> _Request_: Rewrite the stretch of records from the line containing "Collapse the navigation pane hamburger menu" through the line containing "Action: 915,547", changing "headset" to "headphones" and keeping everything else the same.

> _Data shown_:

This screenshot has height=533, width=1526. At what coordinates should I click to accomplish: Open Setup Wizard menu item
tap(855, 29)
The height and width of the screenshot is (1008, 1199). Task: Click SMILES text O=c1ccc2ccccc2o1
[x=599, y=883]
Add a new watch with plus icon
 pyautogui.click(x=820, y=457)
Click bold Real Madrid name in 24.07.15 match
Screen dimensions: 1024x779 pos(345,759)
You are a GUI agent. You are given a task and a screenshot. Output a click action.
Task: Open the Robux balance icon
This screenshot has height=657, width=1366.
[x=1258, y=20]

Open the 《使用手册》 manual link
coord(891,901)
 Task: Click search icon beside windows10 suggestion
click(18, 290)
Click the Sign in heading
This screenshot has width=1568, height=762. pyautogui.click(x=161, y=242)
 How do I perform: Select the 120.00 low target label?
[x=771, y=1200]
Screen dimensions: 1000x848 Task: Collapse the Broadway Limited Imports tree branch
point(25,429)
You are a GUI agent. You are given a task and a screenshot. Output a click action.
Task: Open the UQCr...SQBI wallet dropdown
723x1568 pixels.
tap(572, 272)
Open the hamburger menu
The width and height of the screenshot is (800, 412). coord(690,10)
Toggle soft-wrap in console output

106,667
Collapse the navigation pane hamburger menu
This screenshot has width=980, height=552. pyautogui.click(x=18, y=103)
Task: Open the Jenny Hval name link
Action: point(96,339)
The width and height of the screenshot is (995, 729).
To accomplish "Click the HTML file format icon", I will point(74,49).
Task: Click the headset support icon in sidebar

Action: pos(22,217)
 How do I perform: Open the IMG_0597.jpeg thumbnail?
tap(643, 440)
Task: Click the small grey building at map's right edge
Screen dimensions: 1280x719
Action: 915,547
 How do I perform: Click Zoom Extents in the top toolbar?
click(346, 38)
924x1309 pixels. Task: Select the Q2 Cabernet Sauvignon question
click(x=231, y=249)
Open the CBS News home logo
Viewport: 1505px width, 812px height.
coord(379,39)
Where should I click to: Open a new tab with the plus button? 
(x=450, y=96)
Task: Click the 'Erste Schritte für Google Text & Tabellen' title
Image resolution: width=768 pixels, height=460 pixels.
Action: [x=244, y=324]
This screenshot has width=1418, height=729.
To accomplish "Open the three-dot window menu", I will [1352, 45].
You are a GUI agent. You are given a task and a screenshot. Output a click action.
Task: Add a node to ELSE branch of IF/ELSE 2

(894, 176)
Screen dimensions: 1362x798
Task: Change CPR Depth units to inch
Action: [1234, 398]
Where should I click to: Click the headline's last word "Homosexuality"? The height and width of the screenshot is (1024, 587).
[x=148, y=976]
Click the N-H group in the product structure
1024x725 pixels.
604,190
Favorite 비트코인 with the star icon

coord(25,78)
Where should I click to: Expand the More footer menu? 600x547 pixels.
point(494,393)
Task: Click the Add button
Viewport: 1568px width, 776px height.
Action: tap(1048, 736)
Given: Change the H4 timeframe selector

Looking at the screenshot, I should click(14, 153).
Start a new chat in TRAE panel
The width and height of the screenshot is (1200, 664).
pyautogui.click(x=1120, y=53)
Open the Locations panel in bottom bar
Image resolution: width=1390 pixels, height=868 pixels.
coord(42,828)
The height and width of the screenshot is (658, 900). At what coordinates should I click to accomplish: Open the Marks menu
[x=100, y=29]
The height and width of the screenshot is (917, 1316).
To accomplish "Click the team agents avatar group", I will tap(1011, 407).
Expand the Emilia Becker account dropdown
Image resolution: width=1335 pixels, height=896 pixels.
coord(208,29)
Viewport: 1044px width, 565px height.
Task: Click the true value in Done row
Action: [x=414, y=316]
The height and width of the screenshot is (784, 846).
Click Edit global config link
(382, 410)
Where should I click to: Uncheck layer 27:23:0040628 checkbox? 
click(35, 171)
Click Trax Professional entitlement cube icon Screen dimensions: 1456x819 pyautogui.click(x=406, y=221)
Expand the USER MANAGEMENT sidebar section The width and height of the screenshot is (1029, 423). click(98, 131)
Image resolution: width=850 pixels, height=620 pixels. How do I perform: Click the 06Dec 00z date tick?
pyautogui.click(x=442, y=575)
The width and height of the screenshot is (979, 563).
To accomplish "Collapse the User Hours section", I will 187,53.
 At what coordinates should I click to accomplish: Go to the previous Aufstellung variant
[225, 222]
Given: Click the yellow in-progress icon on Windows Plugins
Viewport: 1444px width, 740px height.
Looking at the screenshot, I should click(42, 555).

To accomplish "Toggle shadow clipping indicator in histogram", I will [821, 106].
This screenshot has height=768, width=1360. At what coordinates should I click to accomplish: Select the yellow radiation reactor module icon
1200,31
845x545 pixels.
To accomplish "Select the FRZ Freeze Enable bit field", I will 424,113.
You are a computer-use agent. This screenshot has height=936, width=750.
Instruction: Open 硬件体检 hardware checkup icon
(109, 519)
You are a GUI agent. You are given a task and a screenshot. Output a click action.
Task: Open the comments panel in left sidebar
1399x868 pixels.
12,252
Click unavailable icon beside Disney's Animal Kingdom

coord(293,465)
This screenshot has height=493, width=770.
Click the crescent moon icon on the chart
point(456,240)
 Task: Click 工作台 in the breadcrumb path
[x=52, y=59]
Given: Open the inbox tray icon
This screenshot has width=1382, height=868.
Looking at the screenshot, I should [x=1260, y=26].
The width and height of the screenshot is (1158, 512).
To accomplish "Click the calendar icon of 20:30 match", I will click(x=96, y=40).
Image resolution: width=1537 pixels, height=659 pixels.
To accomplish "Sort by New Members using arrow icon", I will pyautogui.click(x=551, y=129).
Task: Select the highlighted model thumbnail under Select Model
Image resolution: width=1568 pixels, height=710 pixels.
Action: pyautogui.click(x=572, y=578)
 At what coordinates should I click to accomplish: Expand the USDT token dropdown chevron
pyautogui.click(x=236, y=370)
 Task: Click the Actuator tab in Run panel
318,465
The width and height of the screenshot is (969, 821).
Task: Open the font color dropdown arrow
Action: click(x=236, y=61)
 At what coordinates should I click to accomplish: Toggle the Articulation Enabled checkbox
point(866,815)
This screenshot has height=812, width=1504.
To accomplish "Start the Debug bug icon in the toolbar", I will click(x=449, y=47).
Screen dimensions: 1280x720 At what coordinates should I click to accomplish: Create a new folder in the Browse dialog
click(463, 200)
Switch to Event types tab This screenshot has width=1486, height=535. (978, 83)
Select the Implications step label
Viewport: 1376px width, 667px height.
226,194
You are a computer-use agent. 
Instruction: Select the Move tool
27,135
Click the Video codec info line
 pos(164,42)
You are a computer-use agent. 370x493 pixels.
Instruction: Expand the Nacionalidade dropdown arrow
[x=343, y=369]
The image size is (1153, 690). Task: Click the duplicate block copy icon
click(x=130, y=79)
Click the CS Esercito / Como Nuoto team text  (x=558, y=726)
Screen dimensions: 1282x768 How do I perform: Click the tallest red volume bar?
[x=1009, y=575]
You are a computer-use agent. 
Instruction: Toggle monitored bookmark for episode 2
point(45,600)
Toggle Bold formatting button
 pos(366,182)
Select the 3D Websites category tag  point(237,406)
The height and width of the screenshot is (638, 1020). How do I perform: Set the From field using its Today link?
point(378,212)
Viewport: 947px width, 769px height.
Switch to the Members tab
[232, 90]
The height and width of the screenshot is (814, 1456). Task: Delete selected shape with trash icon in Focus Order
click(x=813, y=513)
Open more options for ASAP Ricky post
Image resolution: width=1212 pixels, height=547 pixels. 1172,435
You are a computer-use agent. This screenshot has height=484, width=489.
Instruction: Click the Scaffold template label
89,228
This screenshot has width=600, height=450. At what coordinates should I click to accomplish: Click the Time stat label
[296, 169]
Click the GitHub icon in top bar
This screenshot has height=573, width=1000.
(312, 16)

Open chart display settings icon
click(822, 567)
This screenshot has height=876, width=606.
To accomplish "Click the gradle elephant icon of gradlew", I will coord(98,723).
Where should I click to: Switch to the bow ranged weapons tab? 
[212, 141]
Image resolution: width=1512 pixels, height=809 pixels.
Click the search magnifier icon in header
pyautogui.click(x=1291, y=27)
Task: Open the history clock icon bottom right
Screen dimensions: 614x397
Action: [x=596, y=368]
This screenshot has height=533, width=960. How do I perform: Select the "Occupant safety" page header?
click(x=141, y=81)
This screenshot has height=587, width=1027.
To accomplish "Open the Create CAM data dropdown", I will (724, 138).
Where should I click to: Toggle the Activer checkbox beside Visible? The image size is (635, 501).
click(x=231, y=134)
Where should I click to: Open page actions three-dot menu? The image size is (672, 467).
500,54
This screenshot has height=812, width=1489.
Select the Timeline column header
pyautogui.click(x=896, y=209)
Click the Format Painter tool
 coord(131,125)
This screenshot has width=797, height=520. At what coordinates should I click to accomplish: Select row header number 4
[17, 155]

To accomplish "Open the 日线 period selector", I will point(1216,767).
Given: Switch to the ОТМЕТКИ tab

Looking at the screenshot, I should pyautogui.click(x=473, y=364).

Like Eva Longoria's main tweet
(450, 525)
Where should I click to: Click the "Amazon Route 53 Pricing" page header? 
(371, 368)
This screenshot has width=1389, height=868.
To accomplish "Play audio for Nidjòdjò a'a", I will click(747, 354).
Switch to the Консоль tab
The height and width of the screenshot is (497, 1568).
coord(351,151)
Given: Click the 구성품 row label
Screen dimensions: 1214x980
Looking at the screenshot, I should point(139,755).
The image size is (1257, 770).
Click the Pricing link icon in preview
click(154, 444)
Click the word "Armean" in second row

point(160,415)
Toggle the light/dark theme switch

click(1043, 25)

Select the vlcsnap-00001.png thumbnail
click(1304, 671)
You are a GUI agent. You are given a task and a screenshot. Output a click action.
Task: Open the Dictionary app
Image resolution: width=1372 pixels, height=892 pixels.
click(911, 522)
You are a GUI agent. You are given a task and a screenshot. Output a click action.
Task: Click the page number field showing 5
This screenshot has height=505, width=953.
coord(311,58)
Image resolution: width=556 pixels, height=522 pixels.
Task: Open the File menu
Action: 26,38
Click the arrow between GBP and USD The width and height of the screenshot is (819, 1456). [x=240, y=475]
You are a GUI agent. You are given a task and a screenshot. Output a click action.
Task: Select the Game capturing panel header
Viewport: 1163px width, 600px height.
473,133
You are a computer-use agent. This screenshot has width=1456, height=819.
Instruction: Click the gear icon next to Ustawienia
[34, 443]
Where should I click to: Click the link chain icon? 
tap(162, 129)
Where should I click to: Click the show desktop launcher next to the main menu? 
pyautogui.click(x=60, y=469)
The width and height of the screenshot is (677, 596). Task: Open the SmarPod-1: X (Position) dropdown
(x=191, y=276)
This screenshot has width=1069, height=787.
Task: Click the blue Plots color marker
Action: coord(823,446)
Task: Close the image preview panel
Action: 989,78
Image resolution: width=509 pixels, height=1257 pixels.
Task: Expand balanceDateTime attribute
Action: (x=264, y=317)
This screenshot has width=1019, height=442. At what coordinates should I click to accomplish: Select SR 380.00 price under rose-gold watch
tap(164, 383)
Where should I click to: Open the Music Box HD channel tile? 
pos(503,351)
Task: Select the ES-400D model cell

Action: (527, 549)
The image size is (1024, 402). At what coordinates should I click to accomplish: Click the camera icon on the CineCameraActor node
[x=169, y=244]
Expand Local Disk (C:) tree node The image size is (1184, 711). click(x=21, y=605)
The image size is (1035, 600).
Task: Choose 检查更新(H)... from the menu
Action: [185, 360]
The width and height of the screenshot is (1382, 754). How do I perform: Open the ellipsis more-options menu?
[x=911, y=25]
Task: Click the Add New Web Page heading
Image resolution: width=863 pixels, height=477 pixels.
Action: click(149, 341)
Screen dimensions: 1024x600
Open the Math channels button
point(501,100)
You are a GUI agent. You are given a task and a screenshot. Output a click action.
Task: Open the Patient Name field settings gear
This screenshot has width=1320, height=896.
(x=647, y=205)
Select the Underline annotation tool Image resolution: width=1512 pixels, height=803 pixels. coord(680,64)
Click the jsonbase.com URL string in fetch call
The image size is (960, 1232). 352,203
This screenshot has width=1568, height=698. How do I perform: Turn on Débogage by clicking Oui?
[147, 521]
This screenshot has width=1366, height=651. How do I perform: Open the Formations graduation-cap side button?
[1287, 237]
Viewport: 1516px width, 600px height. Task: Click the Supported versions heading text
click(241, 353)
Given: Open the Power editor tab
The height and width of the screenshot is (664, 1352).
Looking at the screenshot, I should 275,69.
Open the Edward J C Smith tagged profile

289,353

> _Correct output_:
Collapse the navigation pane hamburger menu
This screenshot has width=980, height=552. pyautogui.click(x=18, y=103)
Task: Open the Jenny Hval name link
Action: point(96,339)
The width and height of the screenshot is (995, 729).
To accomplish "Click the HTML file format icon", I will point(74,49).
Task: Click the headphones support icon in sidebar

Action: pos(22,217)
 How do I perform: Open the IMG_0597.jpeg thumbnail?
tap(643, 440)
Task: Click the small grey building at map's right edge
Screen dimensions: 1280x719
Action: 915,547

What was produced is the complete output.